I’m doing some experiments with OpenWrt (http://openwrt.org), in particular, I need to build a custom firmware for a cheap router (a TP-Link WR-841N).
OpenWrt is modular enough to install packages on an already installed image, but when your flash memory size is 4MiB, you want to strip everything unnecessary and add everything you need inside the SquashFS file system.

Building a custom image doesn’t require recompiling anything, there is an ImageBuider package that just create the complete firmware image with a custom build script.

The ImageBuider package has been designed to run on an x86_64 Linux distro.

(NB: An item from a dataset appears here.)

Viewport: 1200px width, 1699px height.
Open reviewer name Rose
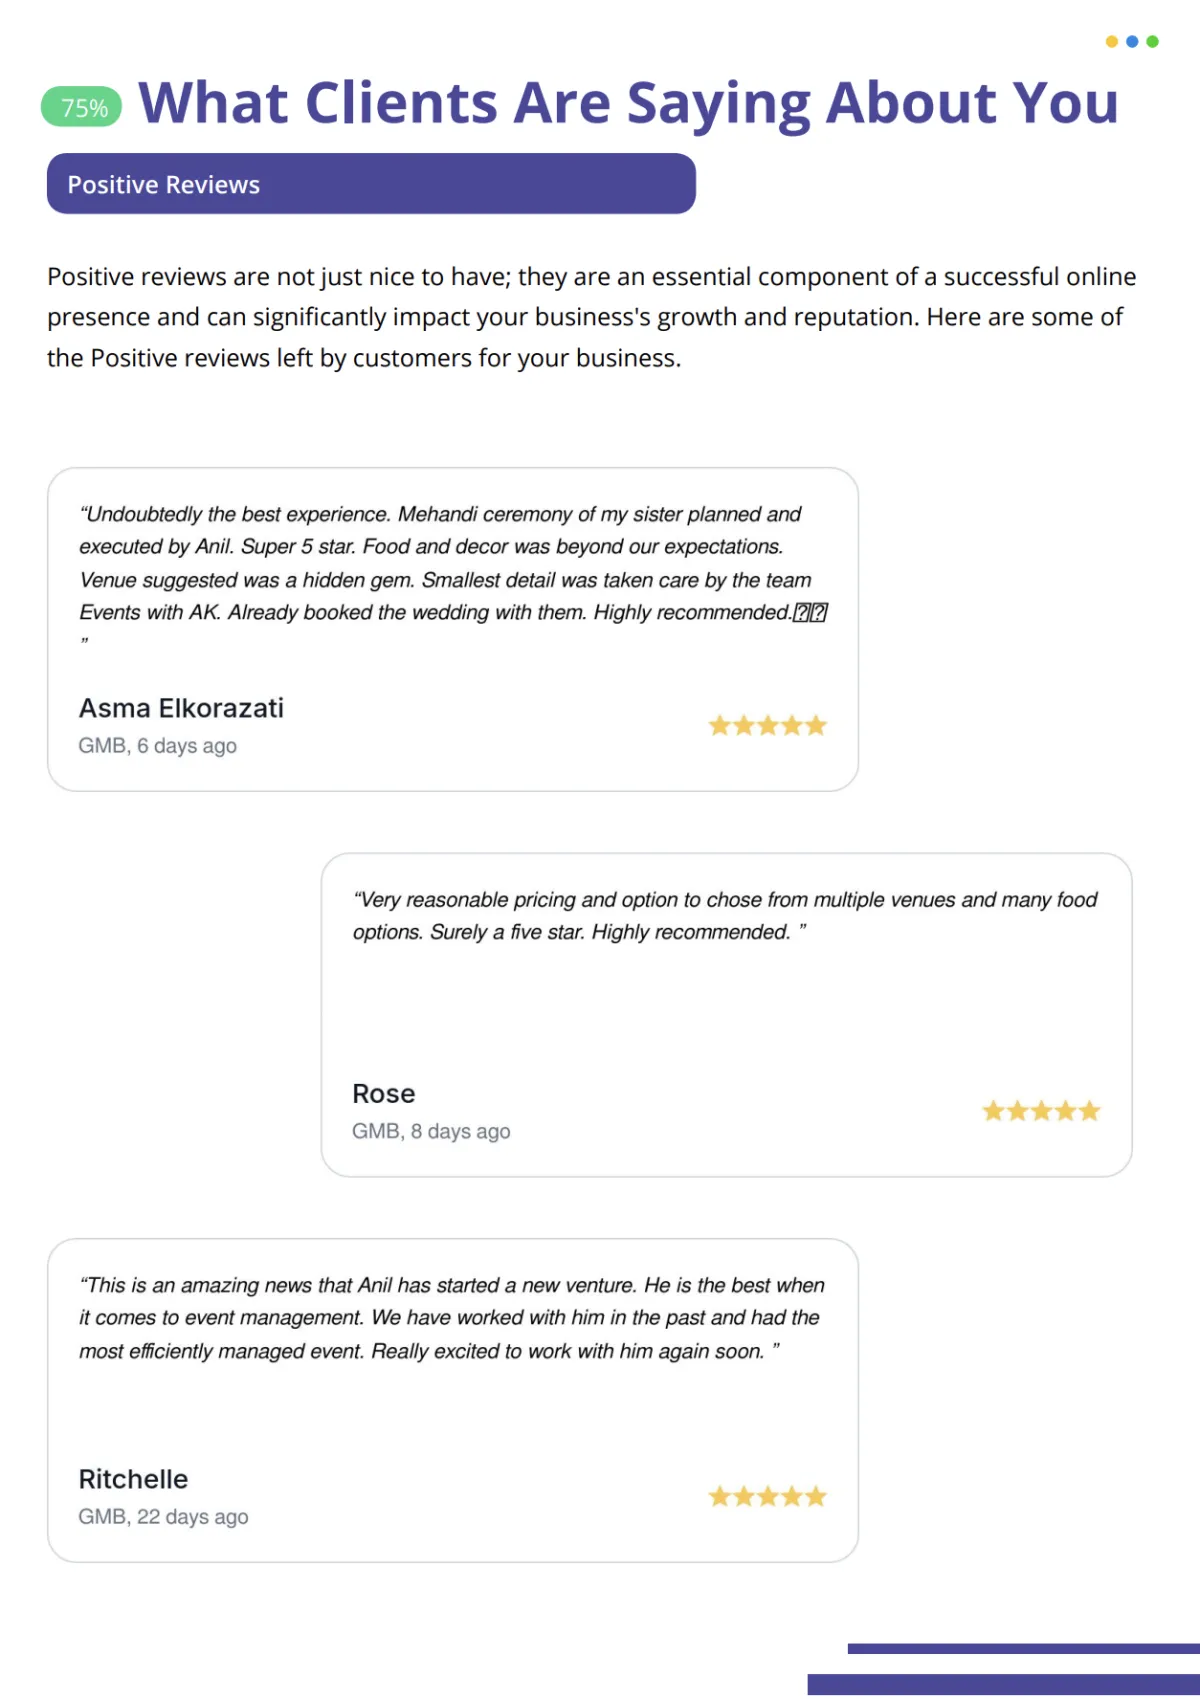(383, 1093)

So I installed Centos 7.0 on Hyper-V on Windows 8.1, everything was working out great except for the screen resolution, that was stuck at 1152×864 (X.org is smart) in the Display Settings in Gnome, and my notebook display is 1366×768.
I would be pretty satisfied at running Linux with a resolution of 1024×768, it’s not that I really need 1366×768 at the moment, but even if 1024×768 is a lower resolution compared to 1152×864, X.org doesn’t allow to select any of the lower VGA, SVGA or XGA resolution.

It’s not that the VM is unusable, but it’s very frustrating dealing with scrollbars even in full-screen mode. The funny part is that Linux already include the Hyper-V integration services since kernel 3.3 or 3.4 or something like that and RHEL 7.0 currently use 3.10 (a giant leap forward from the 2.6.32 kernel of RHEL 6.x), but there was no way X.org recognized the Hyper-V framebuffer.

With the xorg.conf file gone a long time ago, we are in the era of autoconfig, monitor hotplugging, etc.

Microsoft state that the best way of connecting to a VM running in Hyper-V is via RDP, this requires having a stable network connection between the host and the guest OSs and having a RDP service running in the guest OS: pretty easy on Windows, a bit more complicated on Linux where xrdp, an RDP server, works but it’s not an easy solution and always require a stable network connection.
If the Hyper-V server is in the DataCenter, this surely is the best solution, but on a notebook this is a bit an overkill.

Looking at the output of lsmod, the hyperv_fb module is already loaded, so there is no reason for it not to work.

After following various guides with all the sort of commands, like adding a modeline to xrandr (doesn’t work), adding video=1366×768:24 to the kernel boot arguments (doesn’t work), adding resolution=1366×768 always to the kernel boot arguments (needless to say…), I’ve finally found the first alf of the solution in a forum about SUSE.

TL;DR

Adding in GRUB2 the kernel boot argument:

video=hyperv_fb:1366x768

finally allowed me to use the VM in full screen @ 1366×768!